▸ What you have to do
Rewrite the lines between the one holding "Task: Click the" and the one holding "Action: [224, 385]", inclusive, with "address" replaced by "street" and everything else left unchanged. Leave the pictures out of your answer.

▸ Data supplied

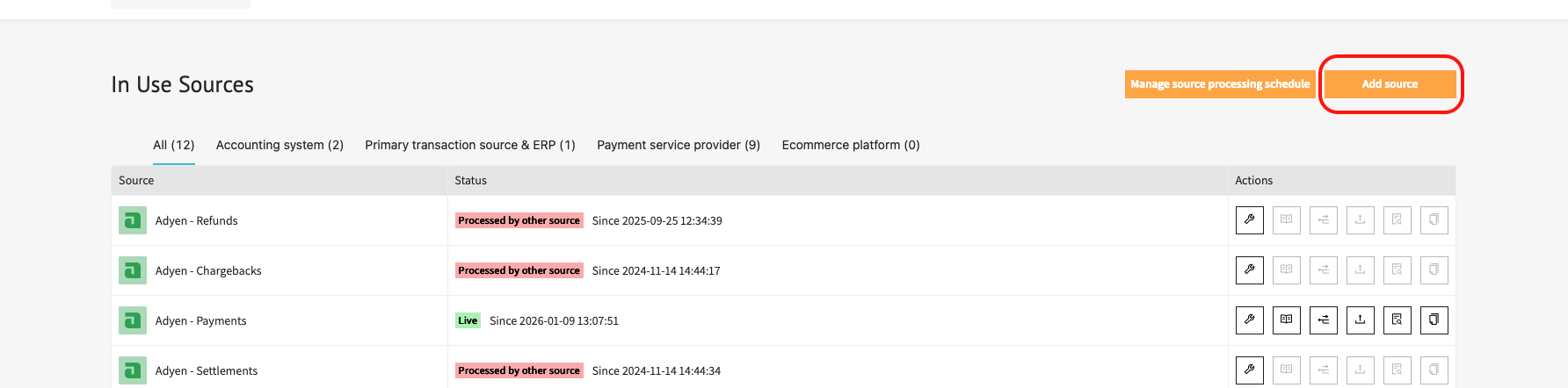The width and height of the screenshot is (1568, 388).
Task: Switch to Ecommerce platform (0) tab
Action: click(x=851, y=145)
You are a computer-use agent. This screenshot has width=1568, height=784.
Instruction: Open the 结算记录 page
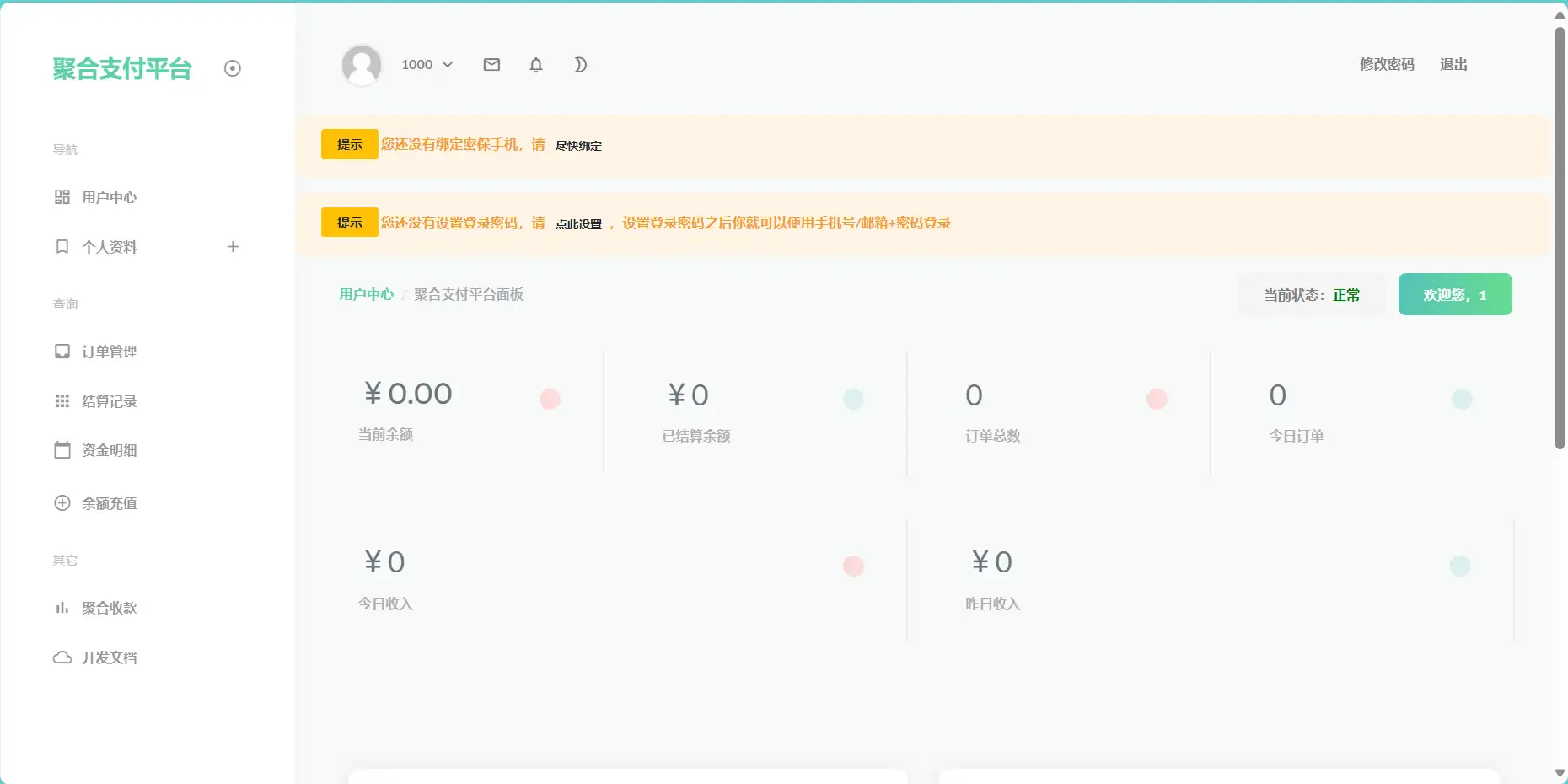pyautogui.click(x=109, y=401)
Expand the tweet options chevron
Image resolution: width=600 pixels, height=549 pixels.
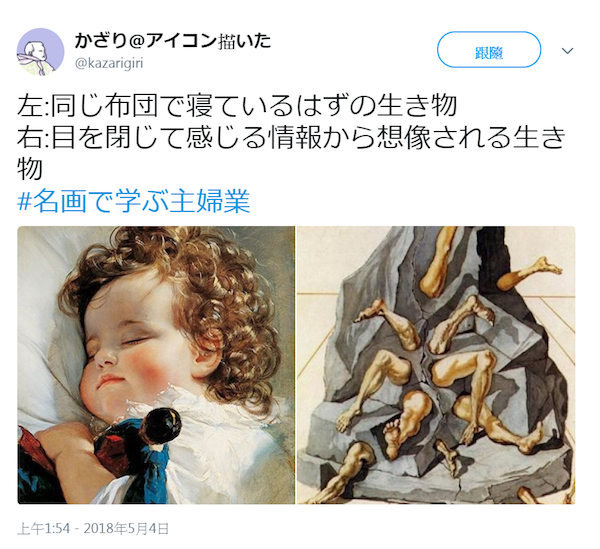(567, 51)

==

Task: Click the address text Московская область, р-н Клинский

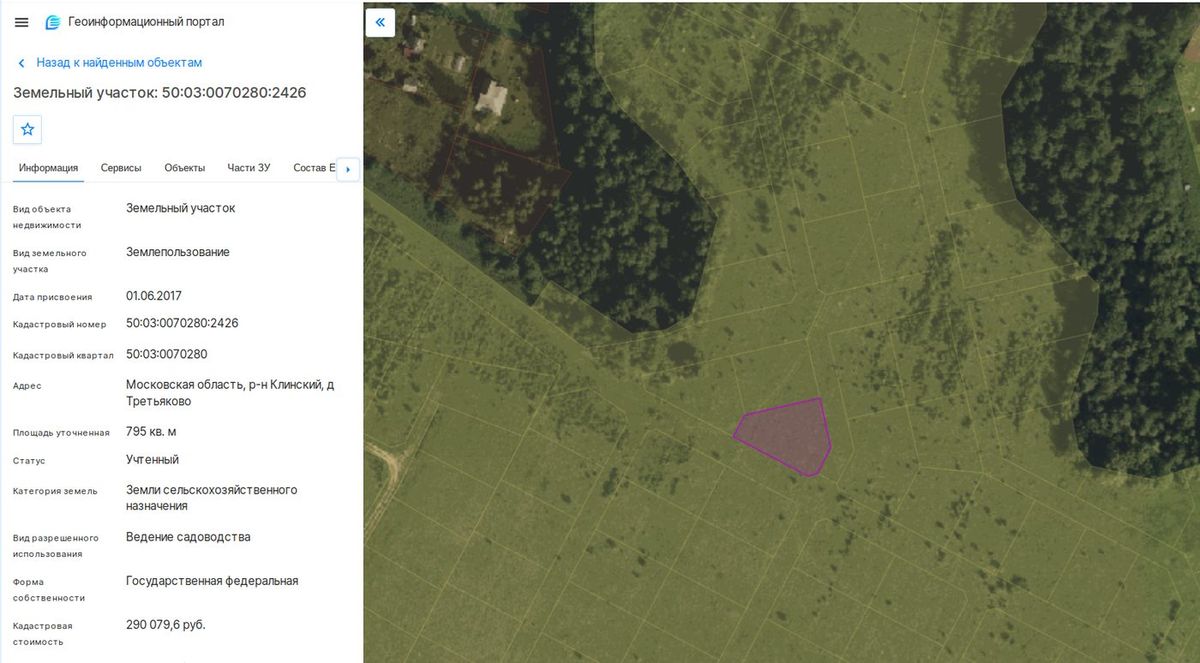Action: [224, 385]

...

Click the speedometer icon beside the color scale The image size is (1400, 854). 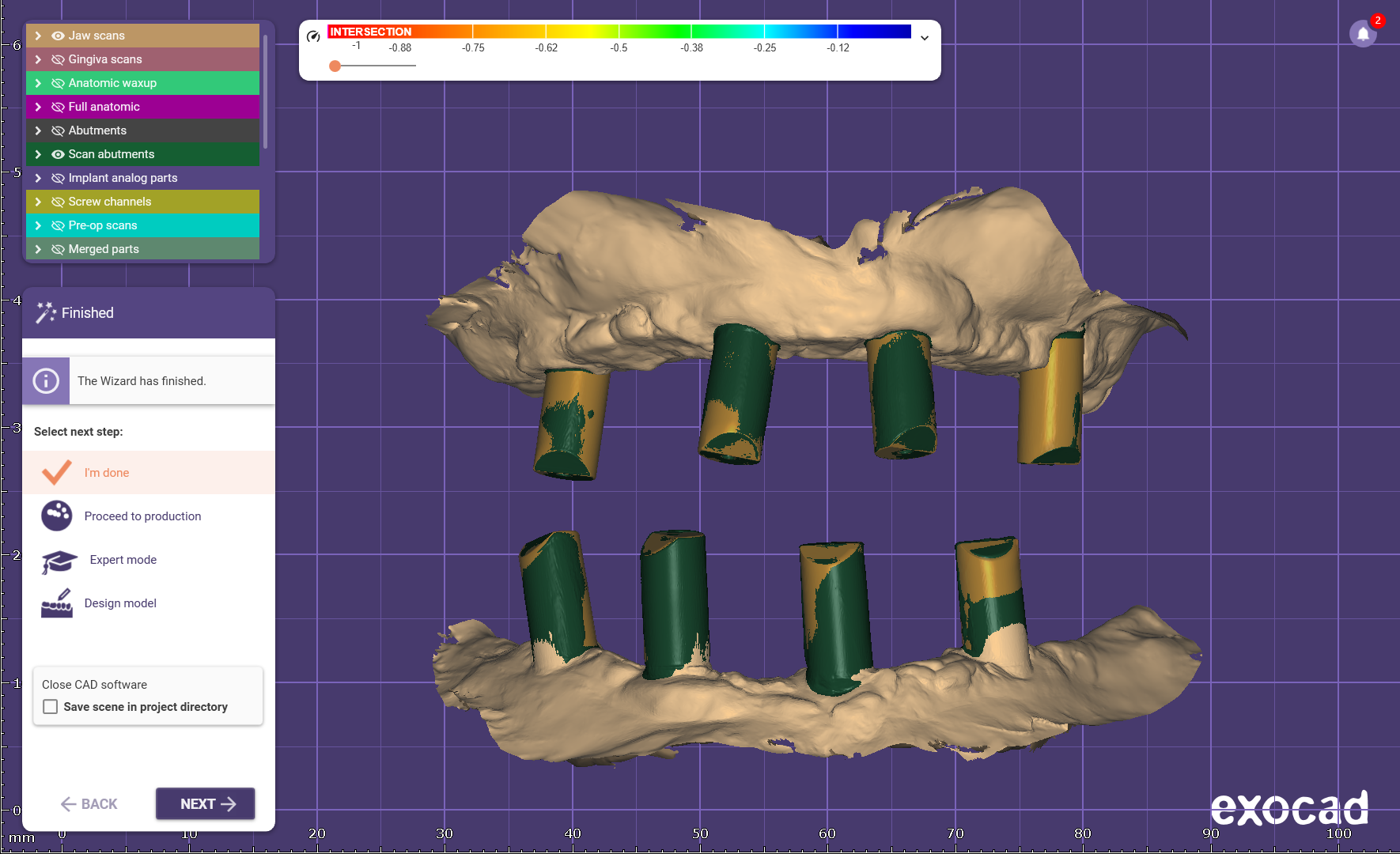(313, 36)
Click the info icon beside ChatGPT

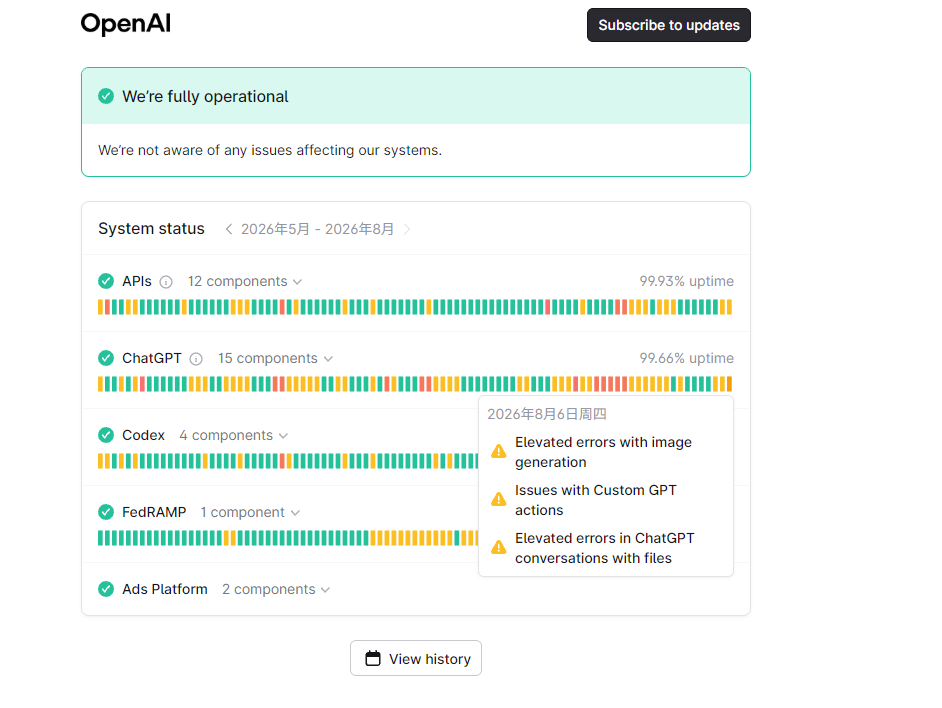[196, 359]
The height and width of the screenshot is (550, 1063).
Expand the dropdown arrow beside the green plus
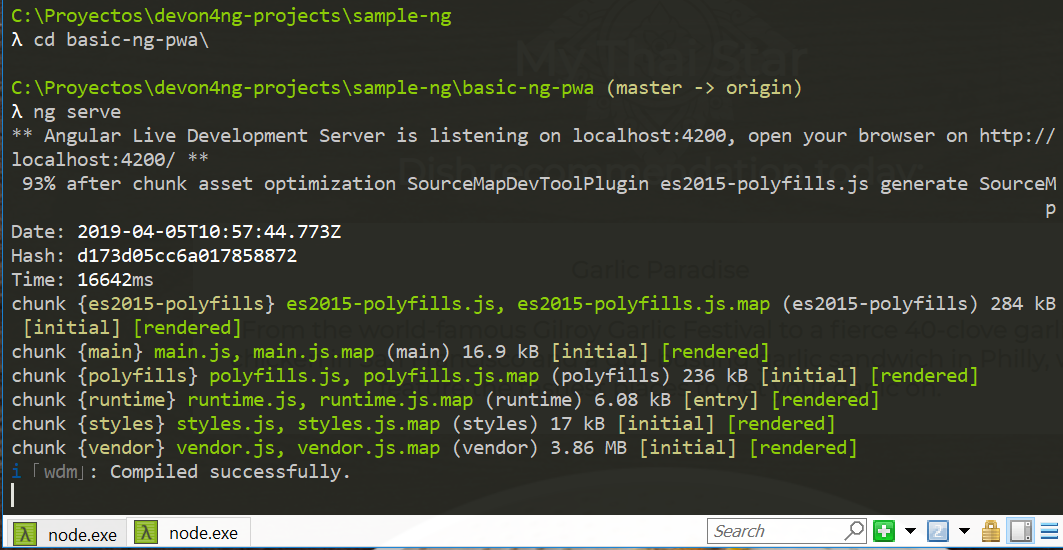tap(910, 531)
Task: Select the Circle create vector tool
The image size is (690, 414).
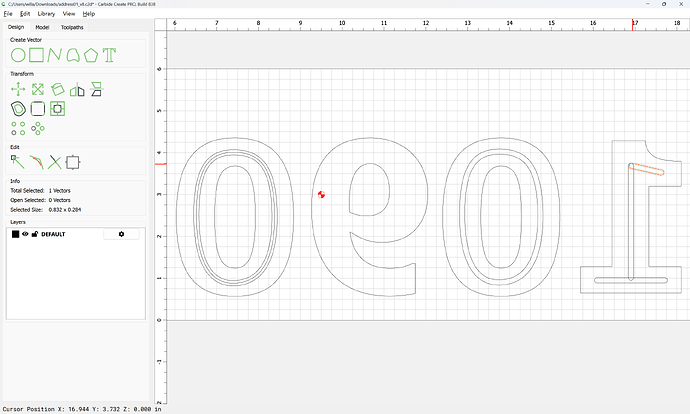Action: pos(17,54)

▸ Result below
Task: Click the street text Московская область, р-н Клинский

Action: [224, 385]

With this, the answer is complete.